→ PROMPT
From the line with "Screen dimensions: 1080x1129" through the line with "This screenshot has width=626, height=568.", repeat the entries verbatim, both end lines included, and add nothing.

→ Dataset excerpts

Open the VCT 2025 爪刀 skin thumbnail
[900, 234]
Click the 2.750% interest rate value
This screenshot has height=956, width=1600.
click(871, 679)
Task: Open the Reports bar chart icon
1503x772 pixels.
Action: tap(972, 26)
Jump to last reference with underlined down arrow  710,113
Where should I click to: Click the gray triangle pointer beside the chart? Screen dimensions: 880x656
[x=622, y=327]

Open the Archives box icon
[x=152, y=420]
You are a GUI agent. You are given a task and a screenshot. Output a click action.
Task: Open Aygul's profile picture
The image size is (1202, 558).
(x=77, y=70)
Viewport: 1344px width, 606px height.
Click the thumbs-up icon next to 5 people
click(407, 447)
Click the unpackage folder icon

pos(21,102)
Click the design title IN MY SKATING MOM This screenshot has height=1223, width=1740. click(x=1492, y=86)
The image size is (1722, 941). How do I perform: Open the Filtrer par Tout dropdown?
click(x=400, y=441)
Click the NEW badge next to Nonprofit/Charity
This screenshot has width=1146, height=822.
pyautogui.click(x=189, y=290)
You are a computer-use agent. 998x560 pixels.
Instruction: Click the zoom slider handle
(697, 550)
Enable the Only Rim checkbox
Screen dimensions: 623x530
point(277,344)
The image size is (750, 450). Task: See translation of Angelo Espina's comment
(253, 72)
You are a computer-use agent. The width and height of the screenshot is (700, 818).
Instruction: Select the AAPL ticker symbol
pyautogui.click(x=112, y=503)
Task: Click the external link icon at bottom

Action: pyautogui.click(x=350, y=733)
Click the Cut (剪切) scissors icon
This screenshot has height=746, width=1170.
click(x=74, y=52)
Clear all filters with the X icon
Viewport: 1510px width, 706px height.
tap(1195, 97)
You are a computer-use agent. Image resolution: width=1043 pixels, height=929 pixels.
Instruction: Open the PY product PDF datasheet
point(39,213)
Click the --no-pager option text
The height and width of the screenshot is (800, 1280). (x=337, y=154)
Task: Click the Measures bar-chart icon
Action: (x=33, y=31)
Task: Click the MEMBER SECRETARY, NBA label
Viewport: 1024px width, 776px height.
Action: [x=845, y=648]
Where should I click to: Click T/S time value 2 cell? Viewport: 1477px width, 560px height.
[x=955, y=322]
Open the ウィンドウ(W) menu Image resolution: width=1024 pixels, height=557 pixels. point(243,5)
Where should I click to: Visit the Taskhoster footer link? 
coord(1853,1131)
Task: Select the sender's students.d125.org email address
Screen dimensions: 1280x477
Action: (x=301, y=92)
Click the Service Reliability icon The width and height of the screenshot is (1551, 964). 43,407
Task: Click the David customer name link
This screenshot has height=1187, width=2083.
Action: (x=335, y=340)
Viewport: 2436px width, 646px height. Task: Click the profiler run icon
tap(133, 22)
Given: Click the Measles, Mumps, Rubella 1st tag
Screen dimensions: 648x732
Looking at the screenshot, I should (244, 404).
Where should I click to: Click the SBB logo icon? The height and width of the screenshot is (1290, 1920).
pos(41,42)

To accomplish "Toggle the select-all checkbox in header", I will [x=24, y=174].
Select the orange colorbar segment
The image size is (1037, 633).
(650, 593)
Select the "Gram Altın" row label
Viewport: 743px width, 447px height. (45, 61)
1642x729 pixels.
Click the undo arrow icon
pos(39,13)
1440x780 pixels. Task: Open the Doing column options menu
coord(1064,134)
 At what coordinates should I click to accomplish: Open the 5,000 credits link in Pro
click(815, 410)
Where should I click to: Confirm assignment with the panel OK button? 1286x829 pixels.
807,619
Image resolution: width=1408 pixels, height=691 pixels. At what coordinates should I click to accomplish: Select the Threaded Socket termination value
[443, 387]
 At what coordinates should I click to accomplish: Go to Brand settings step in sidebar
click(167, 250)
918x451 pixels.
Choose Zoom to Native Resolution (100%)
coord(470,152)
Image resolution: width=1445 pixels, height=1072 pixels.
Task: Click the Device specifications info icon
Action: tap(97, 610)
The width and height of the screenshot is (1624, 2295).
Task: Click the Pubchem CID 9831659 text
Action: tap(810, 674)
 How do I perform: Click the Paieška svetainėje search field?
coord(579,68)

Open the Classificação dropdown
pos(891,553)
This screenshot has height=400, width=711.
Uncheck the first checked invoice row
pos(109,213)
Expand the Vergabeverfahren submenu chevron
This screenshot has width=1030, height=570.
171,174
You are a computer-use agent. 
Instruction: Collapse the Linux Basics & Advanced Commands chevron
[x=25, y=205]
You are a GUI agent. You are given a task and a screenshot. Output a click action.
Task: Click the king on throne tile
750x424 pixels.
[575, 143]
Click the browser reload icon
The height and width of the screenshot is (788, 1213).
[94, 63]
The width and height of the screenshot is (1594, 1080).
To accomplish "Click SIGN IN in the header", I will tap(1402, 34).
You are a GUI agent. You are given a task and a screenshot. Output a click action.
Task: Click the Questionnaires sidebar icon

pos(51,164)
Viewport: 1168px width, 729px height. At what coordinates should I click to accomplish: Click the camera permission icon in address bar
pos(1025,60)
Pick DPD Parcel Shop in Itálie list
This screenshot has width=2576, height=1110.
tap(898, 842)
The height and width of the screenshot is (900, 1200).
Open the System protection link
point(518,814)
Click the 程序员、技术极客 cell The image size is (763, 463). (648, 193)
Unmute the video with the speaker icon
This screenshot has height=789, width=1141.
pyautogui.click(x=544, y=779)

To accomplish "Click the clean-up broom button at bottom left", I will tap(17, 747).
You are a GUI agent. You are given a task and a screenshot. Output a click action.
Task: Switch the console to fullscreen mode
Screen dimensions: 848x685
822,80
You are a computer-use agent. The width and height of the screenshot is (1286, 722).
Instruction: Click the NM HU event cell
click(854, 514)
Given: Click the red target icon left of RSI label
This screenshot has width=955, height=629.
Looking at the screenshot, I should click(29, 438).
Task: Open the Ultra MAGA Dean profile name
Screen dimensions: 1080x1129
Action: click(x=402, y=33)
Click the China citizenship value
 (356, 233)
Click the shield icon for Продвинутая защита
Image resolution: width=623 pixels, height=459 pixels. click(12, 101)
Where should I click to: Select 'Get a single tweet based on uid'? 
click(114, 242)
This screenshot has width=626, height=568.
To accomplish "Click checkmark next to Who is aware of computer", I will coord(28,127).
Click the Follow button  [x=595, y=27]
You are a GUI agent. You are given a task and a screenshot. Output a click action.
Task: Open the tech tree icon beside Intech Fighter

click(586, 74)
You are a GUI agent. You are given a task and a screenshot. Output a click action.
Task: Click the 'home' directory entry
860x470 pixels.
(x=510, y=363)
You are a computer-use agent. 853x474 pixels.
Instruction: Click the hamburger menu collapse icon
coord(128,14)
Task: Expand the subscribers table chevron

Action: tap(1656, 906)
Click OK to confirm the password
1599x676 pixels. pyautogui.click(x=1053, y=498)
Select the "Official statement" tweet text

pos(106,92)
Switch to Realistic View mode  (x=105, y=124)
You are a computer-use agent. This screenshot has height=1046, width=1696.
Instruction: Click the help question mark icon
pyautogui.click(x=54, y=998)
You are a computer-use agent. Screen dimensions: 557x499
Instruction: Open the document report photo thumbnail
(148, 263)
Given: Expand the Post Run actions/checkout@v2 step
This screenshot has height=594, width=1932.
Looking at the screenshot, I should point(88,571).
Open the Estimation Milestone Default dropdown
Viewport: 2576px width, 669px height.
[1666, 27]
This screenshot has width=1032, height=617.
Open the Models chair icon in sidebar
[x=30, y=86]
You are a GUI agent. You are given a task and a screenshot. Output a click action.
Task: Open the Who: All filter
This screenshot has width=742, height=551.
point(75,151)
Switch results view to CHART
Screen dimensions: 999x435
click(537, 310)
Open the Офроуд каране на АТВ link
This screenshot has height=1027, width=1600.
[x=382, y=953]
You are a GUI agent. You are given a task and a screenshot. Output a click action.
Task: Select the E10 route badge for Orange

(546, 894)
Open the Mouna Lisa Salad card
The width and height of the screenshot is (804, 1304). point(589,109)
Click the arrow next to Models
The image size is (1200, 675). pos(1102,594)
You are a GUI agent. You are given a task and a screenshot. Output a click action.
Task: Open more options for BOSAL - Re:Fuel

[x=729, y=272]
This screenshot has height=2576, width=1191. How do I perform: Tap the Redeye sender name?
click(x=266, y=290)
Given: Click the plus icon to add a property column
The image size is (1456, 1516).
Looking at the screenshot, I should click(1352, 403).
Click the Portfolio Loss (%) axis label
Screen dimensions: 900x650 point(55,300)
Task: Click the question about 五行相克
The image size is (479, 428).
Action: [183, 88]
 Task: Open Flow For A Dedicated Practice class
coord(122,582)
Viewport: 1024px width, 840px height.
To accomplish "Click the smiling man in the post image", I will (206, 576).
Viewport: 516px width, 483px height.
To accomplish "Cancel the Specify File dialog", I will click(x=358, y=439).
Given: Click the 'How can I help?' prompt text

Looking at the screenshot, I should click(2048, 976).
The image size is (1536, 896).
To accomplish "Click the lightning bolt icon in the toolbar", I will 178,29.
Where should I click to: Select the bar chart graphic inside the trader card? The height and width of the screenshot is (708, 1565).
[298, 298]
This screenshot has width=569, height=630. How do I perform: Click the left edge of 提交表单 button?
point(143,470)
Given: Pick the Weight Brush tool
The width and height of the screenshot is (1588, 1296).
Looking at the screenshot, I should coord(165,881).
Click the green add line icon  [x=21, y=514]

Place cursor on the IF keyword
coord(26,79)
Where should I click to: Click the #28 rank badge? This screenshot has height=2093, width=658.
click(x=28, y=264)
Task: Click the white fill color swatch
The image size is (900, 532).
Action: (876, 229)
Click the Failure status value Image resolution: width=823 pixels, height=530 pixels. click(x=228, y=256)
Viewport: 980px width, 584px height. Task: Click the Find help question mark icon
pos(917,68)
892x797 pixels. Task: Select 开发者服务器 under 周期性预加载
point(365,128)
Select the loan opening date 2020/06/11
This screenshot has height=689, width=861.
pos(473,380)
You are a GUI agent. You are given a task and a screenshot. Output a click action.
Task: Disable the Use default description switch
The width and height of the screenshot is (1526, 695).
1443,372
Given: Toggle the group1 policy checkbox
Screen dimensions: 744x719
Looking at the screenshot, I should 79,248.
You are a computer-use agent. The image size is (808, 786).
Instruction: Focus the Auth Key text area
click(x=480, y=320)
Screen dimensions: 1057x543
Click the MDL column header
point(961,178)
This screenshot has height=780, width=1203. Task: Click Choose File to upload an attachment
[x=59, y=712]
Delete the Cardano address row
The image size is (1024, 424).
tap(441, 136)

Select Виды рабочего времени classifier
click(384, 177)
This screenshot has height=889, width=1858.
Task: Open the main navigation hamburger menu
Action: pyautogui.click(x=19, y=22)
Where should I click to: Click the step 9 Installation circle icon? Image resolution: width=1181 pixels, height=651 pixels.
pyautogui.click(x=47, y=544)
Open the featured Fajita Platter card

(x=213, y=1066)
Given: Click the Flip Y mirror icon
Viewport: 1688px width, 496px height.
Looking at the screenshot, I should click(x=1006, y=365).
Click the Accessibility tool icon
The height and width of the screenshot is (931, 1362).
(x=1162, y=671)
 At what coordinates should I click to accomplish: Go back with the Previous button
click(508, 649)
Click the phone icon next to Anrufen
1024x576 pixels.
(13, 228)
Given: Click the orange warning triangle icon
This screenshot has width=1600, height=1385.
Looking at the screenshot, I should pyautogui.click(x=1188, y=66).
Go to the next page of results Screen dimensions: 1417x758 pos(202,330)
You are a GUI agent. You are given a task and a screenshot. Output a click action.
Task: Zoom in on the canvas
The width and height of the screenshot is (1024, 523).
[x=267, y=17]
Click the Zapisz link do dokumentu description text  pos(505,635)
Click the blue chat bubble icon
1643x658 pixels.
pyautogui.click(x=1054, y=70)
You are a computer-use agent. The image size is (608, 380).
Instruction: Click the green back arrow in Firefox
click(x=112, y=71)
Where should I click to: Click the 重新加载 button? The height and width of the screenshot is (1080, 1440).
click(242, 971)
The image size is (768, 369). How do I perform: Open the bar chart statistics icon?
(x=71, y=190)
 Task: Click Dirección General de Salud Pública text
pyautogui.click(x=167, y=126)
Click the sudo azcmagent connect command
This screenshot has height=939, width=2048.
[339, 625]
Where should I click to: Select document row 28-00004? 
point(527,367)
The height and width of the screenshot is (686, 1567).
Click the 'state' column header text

→ SOLUTION TO THIS TASK
Screen dimensions: 1080x1129
Action: click(x=402, y=33)
Click the China citizenship value
 (356, 233)
Click the shield icon for Продвинутая защита
Image resolution: width=623 pixels, height=459 pixels. click(12, 101)
Where should I click to: Select 'Get a single tweet based on uid'? 
click(114, 242)
This screenshot has width=626, height=568.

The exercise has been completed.